I landed at San Diego International Airport at 4pm on Thursday. Since I sat towards the front of the plane, I was one of the first people to walk up the corridor. Suddenly, the lights went out. “Perfect timing,” the woman in front of me said.
As I walked through the airport, the lights were off, the lines had grown long. Cell phones weren’t working, and I was reminded of a zombie movie I had seen. Waiting in the late afternoon heat, I tried to remember the exact words in my colleague’s quickly written agreement to pick me up and drive me to the event.
I hoped that it was just the airport, but as we inched our way through the traffic, it was clear that San Diego had ground to a halt. Gas stations became crowded with people who literally ran out of gas and couldn’t get home. As the sunlight waned, we rushed to buy provisions (water, protein bars, etc.) at an Albertsons – possible only because it had installed fuel cells or solar panels. From the freeway we could see that University of California San Diego, which has its own microgrid, was also lit up thanks to distributed generation.
We learned that a transmission problem in Arizona had caused a possible sequence of events that included the protective functions at the nuclear power plant turning the plant off and lead to extensive power outages throughout San Diego, southern California, and parts of Mexico. The funny part? I was with a colleague from San Diego Gas and Electric, traveling to speak about our collaborative smart grid planning effort. We couldn’t help but think about how the smart grid could have helped here.

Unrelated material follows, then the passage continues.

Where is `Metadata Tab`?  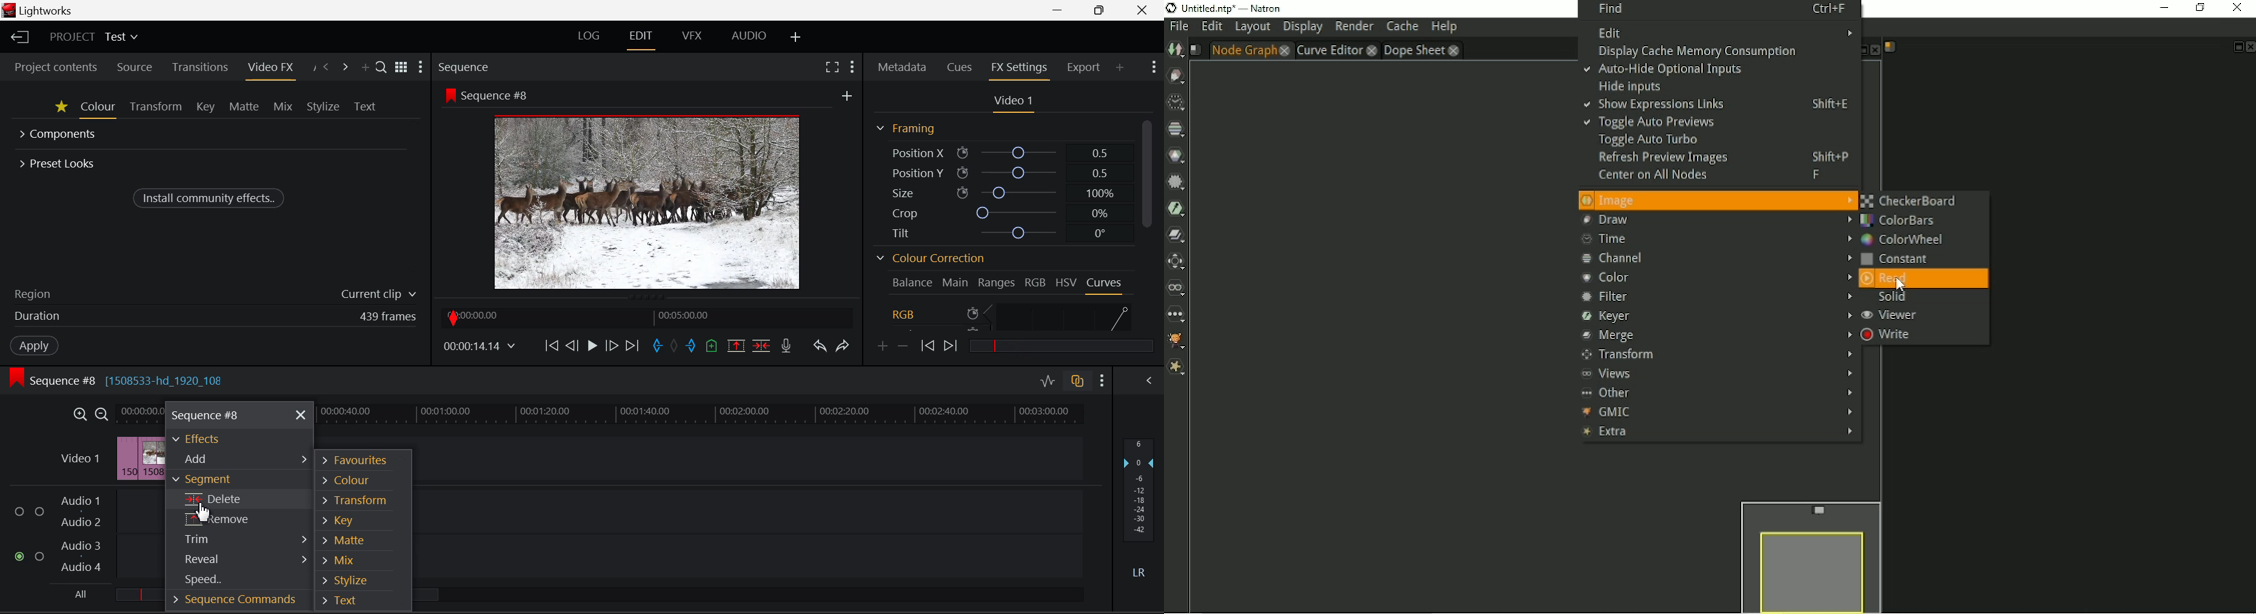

Storage and advanced grid sensing and control technologies could have isolated the problem at its source and kept it from growing. The smart grid’s ability to incorporate larger amounts of renewable energy could have kept electricity flowing. Microgrids – with their own local generation and smart technologies – could have switched to an off-grid mode and remained powered through the outage. Buildings with demand response capabilities and appropriately designed roof top solar or other forms of distributed generation, could have reduced their consumption and used smart technologies to share their power with businesses running critical equipment or with people who need air conditioning or medical equipment to maintain their health.
Smart grids can play an even bigger role after an outage is over: Electricity production is a huge source of air and water pollution– emissions from U.S. electricity production make up 30% of domestic climate change pollution and over 6% of global emissions. A thoughtfully-designed smart grid could reduce harmful emissions by up to 30% and fight against the tragedy of more than 34,000 deaths a year from power plant pollution – more lives than are lost on U.S. highways.
A greener grid will also put us at the forefront of the world’s competitive clean energy economy. A recently released Duke University report commissioned by EDF identified smart grid companies already flourishing in 37 states at 315 locations—including headquarters, manufacturing plants and hardware/software development facilities.
All of this adds up: the green grid revolution will create as many as 180,000 domestic jobs per year while saving lives. Now that’s worth standing up for.